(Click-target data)
* START *

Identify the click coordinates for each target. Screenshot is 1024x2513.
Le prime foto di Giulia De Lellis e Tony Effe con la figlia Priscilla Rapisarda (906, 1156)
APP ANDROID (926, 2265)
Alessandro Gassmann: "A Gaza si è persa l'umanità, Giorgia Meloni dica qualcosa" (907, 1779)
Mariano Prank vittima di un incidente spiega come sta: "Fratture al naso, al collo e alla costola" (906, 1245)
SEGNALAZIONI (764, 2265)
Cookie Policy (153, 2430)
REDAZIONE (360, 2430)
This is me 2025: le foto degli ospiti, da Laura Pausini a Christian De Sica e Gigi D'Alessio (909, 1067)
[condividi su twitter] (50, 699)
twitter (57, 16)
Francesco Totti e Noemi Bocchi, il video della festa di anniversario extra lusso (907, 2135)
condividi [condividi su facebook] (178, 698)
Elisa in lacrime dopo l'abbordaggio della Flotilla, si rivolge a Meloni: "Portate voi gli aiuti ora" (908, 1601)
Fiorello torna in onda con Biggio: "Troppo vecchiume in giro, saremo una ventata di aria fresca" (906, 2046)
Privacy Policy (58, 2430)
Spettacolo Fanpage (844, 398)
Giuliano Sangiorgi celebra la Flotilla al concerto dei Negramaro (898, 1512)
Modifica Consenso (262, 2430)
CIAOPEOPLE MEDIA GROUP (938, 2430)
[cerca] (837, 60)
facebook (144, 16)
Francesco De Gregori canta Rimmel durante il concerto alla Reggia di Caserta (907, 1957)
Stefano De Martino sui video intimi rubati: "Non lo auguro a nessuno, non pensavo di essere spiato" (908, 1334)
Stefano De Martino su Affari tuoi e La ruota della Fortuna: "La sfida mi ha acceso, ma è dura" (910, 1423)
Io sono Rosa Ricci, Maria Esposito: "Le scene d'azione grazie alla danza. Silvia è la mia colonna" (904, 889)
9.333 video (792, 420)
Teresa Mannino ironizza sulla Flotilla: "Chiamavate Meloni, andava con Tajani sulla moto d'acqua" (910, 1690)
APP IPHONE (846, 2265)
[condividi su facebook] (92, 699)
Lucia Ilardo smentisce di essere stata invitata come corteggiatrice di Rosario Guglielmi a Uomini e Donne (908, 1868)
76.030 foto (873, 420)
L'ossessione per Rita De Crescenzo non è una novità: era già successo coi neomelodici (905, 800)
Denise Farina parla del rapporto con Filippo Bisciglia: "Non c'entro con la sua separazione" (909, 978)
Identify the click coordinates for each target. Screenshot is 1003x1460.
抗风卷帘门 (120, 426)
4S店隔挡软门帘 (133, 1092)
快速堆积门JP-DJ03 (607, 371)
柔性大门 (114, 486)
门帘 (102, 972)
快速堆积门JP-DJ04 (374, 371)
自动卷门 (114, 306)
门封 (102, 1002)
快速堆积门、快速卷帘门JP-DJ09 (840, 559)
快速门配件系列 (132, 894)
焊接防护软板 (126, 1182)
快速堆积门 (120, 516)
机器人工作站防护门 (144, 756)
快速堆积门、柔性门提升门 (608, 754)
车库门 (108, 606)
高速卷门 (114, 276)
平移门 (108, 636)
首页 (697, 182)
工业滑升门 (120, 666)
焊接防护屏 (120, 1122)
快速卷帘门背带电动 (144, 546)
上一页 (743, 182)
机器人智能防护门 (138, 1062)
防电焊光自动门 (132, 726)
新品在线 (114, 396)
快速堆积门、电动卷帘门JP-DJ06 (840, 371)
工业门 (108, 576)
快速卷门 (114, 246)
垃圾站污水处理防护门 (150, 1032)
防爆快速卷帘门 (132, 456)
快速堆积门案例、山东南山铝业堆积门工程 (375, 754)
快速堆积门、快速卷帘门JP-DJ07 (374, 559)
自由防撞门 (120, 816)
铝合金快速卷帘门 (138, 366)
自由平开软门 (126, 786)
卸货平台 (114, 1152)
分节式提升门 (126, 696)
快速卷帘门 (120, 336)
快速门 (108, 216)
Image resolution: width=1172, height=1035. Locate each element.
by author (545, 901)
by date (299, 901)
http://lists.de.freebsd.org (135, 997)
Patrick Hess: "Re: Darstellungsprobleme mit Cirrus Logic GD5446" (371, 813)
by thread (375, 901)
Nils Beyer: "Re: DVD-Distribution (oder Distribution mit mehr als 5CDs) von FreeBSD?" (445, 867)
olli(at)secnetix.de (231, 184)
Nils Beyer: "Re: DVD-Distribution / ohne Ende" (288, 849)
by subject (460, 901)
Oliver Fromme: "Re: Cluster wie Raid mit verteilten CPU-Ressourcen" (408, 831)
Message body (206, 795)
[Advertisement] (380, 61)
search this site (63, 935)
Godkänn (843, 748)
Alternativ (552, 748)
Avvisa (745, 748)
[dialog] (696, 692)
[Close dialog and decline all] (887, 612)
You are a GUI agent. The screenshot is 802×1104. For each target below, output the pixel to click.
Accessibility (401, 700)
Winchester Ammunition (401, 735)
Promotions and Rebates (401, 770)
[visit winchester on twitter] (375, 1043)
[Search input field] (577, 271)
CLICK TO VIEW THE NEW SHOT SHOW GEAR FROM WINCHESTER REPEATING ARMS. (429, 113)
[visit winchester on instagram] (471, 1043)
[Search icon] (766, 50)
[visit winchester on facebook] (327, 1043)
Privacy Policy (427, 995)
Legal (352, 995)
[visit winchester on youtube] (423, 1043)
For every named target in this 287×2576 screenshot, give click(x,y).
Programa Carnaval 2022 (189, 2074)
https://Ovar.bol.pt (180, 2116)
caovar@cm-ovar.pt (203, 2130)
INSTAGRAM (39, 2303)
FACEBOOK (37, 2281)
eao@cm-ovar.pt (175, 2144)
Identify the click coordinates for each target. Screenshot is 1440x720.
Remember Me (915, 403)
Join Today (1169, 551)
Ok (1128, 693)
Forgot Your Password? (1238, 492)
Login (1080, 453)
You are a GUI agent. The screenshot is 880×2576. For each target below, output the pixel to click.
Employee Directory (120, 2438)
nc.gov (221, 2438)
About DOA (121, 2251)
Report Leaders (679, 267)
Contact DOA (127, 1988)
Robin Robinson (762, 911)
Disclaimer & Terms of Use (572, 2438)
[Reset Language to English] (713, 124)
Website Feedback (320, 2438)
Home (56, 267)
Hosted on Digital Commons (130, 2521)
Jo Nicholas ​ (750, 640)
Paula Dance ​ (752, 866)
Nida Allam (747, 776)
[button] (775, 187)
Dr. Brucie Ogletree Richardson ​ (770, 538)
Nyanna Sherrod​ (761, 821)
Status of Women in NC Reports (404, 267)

* END *

▶ **SHORT EXERCISE**
Copy the lines verbatim, starting with the line that contains "Report Leaders (679, 267)" and continuing through the last line of the records.

▶ **THE RESPONSE**
Report Leaders (679, 267)
Contact DOA (127, 1988)
Robin Robinson (762, 911)
Disclaimer & Terms of Use (572, 2438)
[Reset Language to English] (713, 124)
Website Feedback (320, 2438)
Home (56, 267)
Hosted on Digital Commons (130, 2521)
Jo Nicholas ​ (750, 640)
Paula Dance ​ (752, 866)
Nida Allam (747, 776)
[button] (775, 187)
Dr. Brucie Ogletree Richardson ​ (770, 538)
Nyanna Sherrod​ (761, 821)
Status of Women in NC Reports (404, 267)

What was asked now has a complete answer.